7:22 Consider this: 1 When I spoke to your ancestors after I brought them out of Egypt, I did not merely give them commands about burnt offerings and sacrifices. 7:23 I also explicitly commanded them: 2 “Obey me. If you do, I 3 will be your God and you will be my people. Live exactly the way I tell you 4 and things will go well with you.” 7:24 But they did not listen to me or pay any attention to me. They followed the stubborn inclinations of their own wicked hearts. They acted worse and worse instead of better. 5
1 tn Heb “For” but this introduces a long explanation about the relative importance of sacrifice and obedience.
2 tn Verses 22-23a read in Hebrew, “I did not speak with your ancestors and I did not command them when I brought them out of Egypt about words/matters concerning burnt offering and sacrifice, but I commanded them this word:” Some modern commentators have explained this passage as an evidence for the lateness of the Pentateuchal instruction regarding sacrifice or a denial that sacrifice was practiced during the period of the wilderness wandering. However, it is better explained as an example of what R. de Vaux calls a dialectical negative, i.e., “not so much this as that” or “not this without that” (Ancient Israel, 454-56). For other examples of this same argument see Isa 1:10-17; Hos 6:4-6; Amos 5:21-25.
3 tn Heb “Obey me and I will be.” The translation is equivalent syntactically but brings out the emphasis in the command.

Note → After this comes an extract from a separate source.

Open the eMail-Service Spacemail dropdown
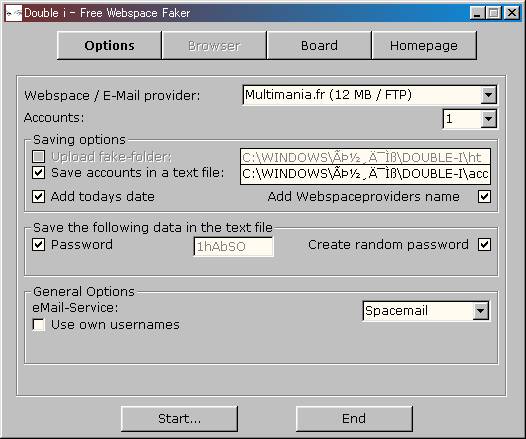This screenshot has height=439, width=526. pos(480,311)
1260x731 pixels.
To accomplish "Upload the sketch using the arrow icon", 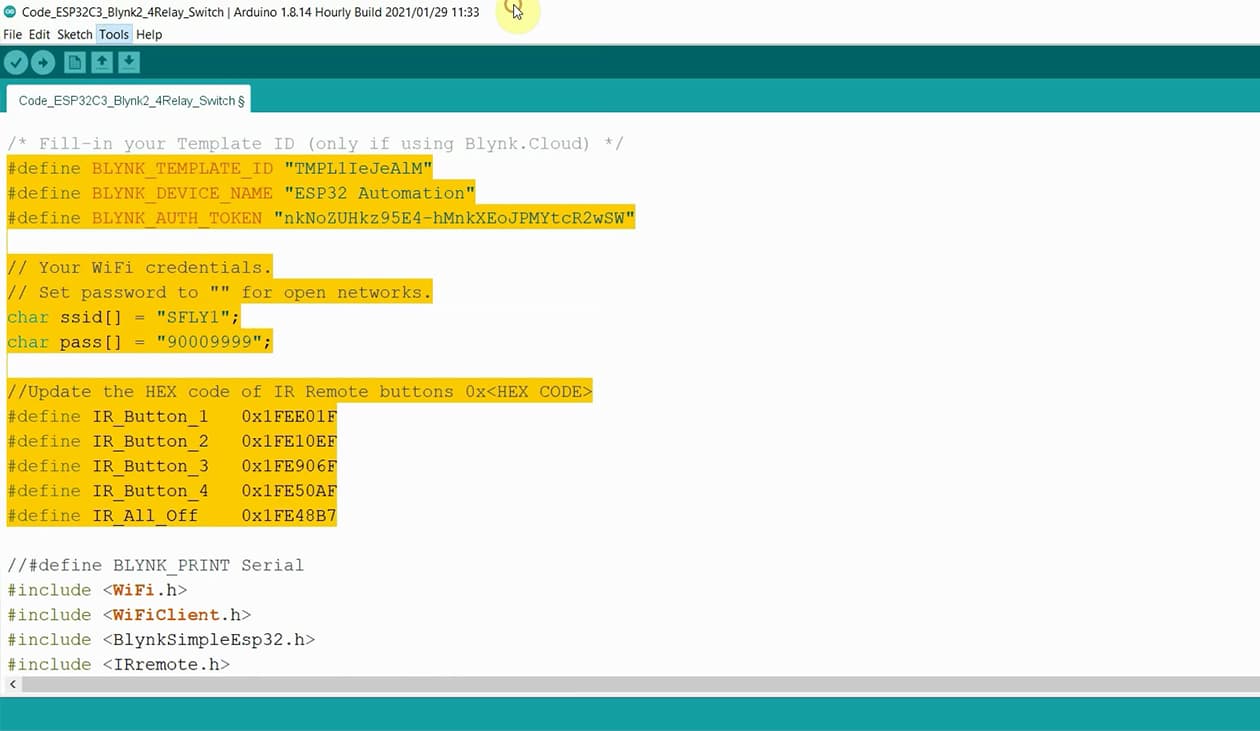I will point(42,61).
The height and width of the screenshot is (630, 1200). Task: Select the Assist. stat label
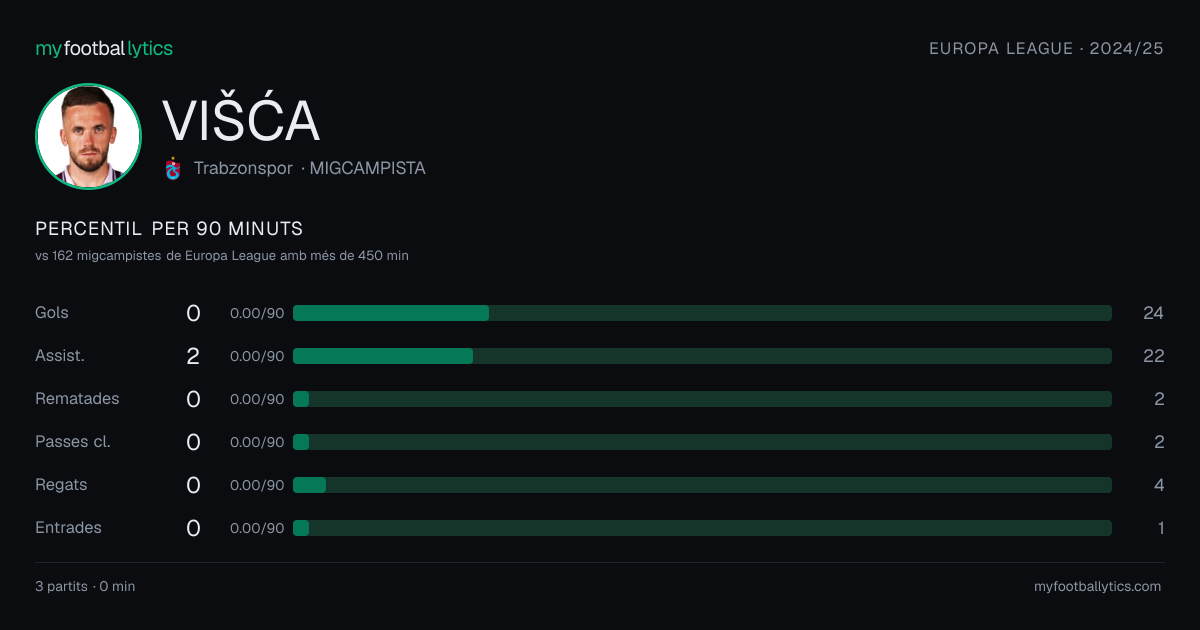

4 tn Heb “Walk in all the way that I command you.”
5 tn Or “They went backward and not forward”; Heb “They were to the backward and not to the forward.” The two phrases used here appear nowhere else in the Bible and the latter preposition plus adverb elsewhere is used temporally meaning “formerly” or “previously.” The translation follows the proposal of J. Bright, Jeremiah (AB), 57. Another option is “they turned their backs to me, not their faces,” understanding the line as a variant of a line in 2:27.